Águilas de El Cairo : Un Thriller Révélateur et Tordu

Un Dilemme Moral au Cœur du Film

À travers le film Águilas de El Cairo, le réalisateur Tarik Saleh pose un dilemme moral qui interroge la place de la vérité et du pouvoir. Bien que la posture du film soit louable et ses intentions manifestement bonnes, le spectateur ressent une difficulté à s’engager pleinement avec les personnages. Le film semble promettre un message fort, mais renonce à une narration soignée et à des personnages profonds. Au lieu de cela, l’œuvre se révèle être un artefact complexe mais désordonné, parfois inauthentique.

Une Suite Attendue

Suite d’une trilogie qui a débuté avec El Cairo confidencial (2017) et Conspiración en El Cairo (2022), Águilas de El Cairo se penche sur les ramifications obscures du pouvoir égyptien, centré sur la figure du président Abdelfatah El-Sisi. Le film tente de dépeindre un monde où le cinéma se nourrit de lui-même pour explorer les jeux de pouvoir. La trame principale se construit autour d’un acteur, interprété par Fares Fares, qui joue le rôle d’El-Sisi dans une entreprise cinématographique de propagande.

Un Artifice Narratif Intriguant

Le choix d’une narration à travers les yeux d’un acteur apporte une dimension supplémentaire. Cela crée un jeu de miroirs où la fiction et la réalité s’entrelacent de manière troublante. Cependant, cette originalité narrative ne compense pas les lacunes d’une narration qui, à bien des égards, semble fragile et mal exécutée. Les thèmes prometteurs de la représentation et de l’utilisation du cinéma dans la politique se perdent dans un fil narratif désordonné.

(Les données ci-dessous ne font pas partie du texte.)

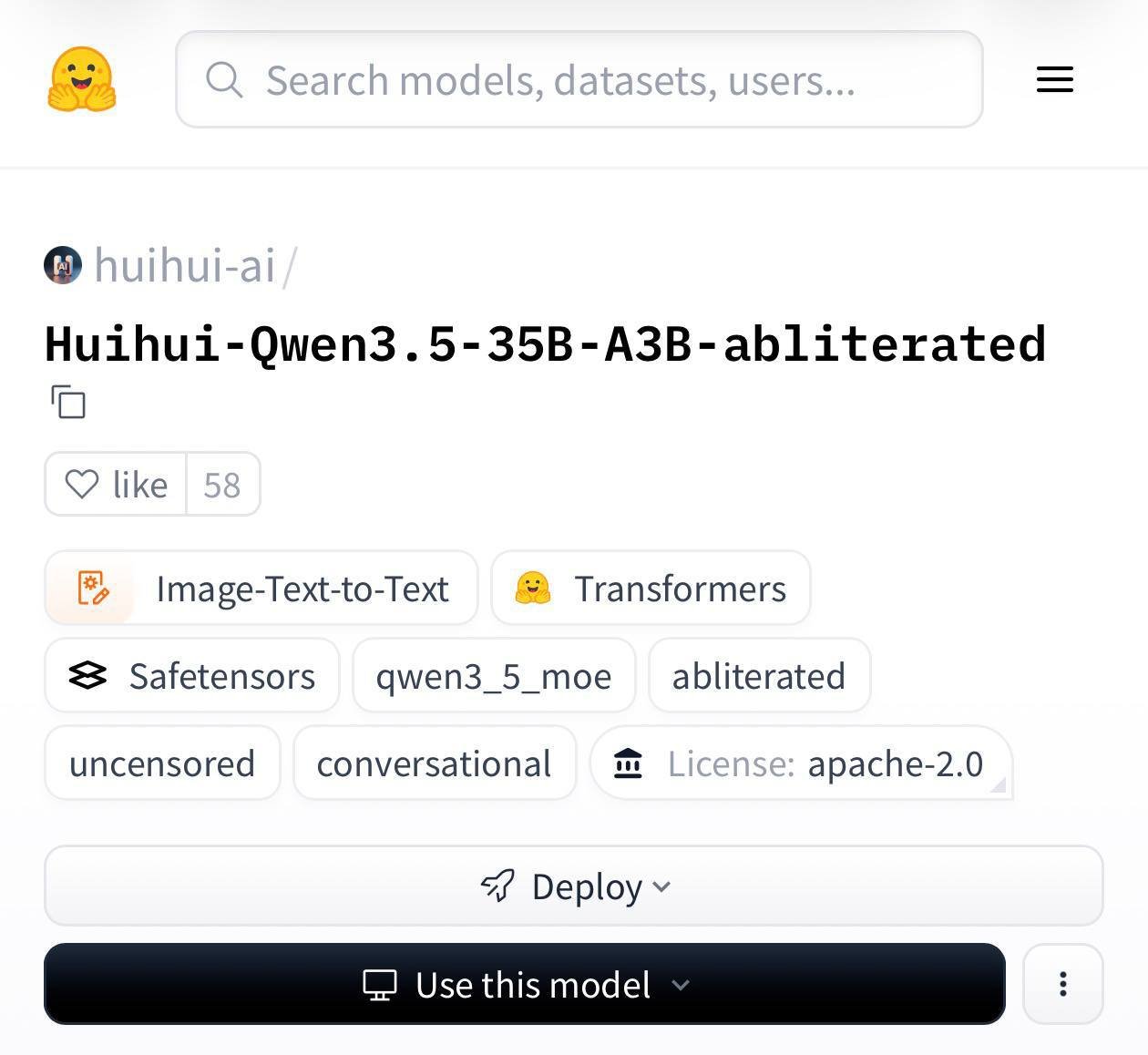This screenshot has width=1148, height=1055.
Task: Click the search magnifier icon
Action: 224,79
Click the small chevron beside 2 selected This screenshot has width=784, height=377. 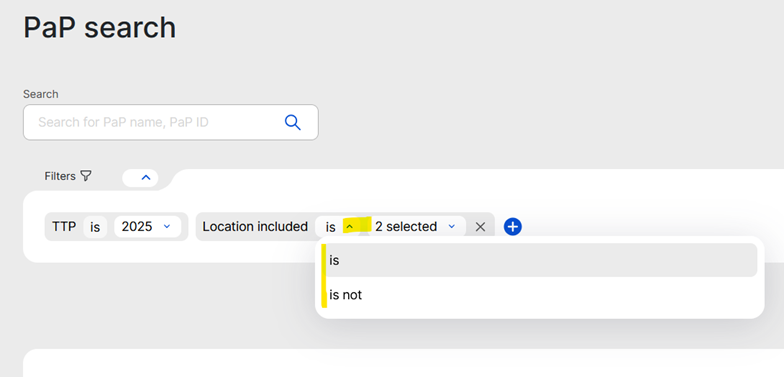452,226
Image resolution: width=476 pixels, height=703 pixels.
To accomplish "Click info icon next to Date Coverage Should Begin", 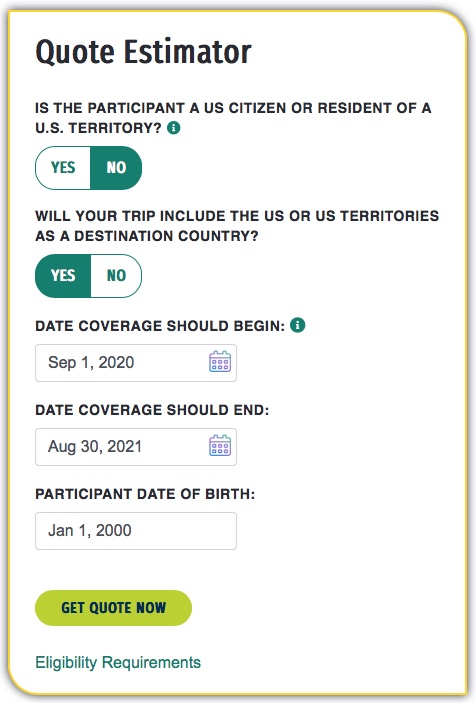I will [x=298, y=325].
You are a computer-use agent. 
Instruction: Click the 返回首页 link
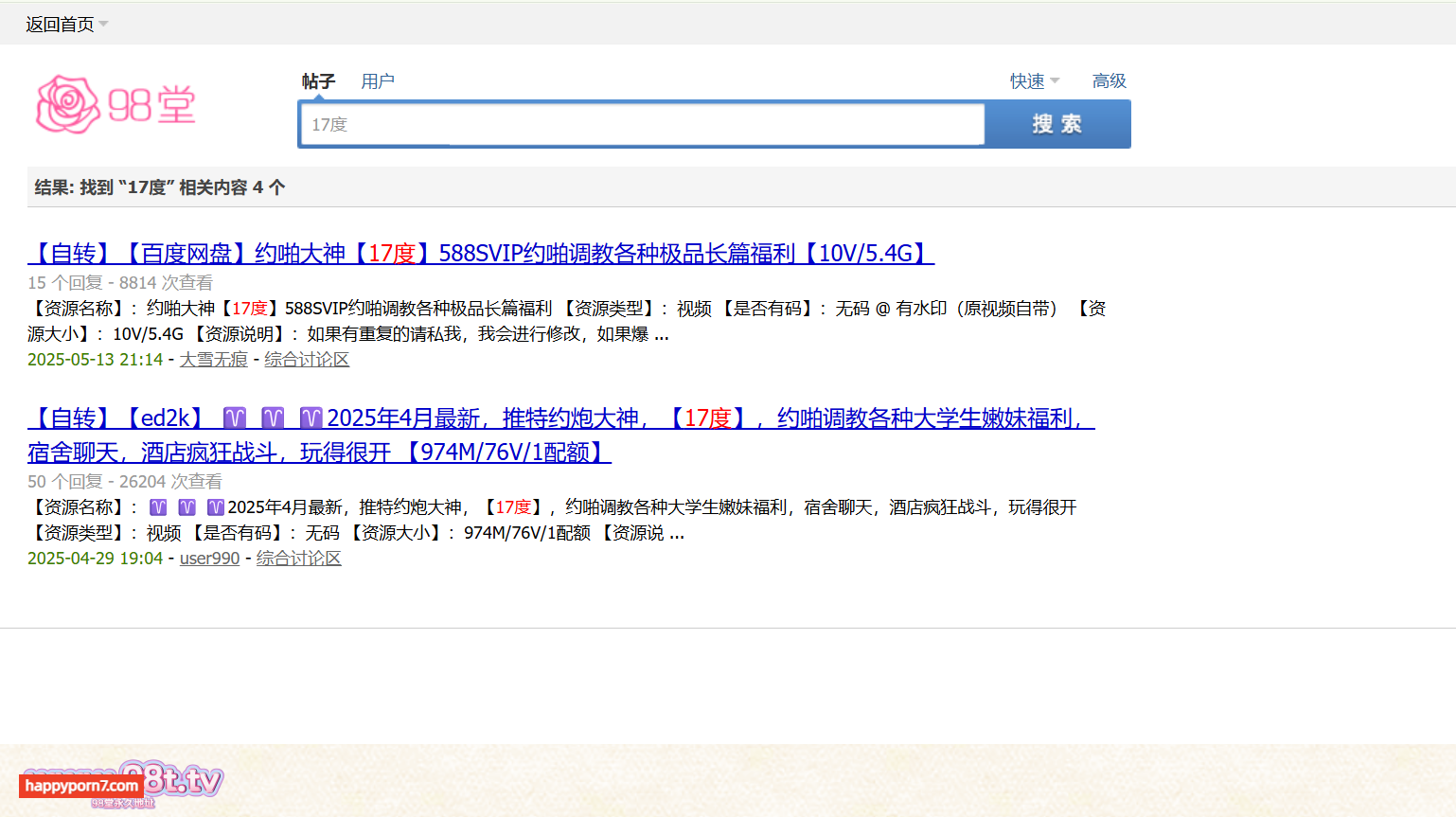[x=59, y=25]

Problèmes de Narration et de Cohérence

Malgré son potentiel, le film souffre d’une mise en scène qui semble souvent grossière. Le réalisateur ne parvient pas à articuler les parties les plus complexes de son intrigue, les rendant parfois peu convaincantes. Ce qui aurait pu être une exploration réfléchie des mécanismes de la représentation se transforme en un thriller divertissant mais superficiel, incluant des éléments presque caricaturaux comme une vampiresse. Si cela peut intriguer, la racine du problème reste que le point de départ promettait plus qu’il ne livre.

Un Verdict Mitigé

Au final, Águilas de El Cairo révèle ainsi des intentions intéressantes mais s’égare dans une exécution médiocre. Le film ne parvient pas à profiter de son statut de suite d’une trilogie déjà bien accueillie. On ne peut s’empêcher de ressentir une certaine déception face aux prouesses attendues d’un cinéaste aussi talentueux que Tarik Saleh. Malgré un concept intrigant, l’œuvre se contente d’être une expérience à la fois révélatrice et décevante.

Informations Pratiques

  • Directeur: Tarik Saleh
  • Interprètes: Fares Fares, Lyna Khoudri, Zineb Triki
  • Durée: 127 minutes
  • Nationalité: Suédoise

En définitive, ce film mérite une attention particulière pour ses enjeux, mais laisse également le spectateur sur sa faim.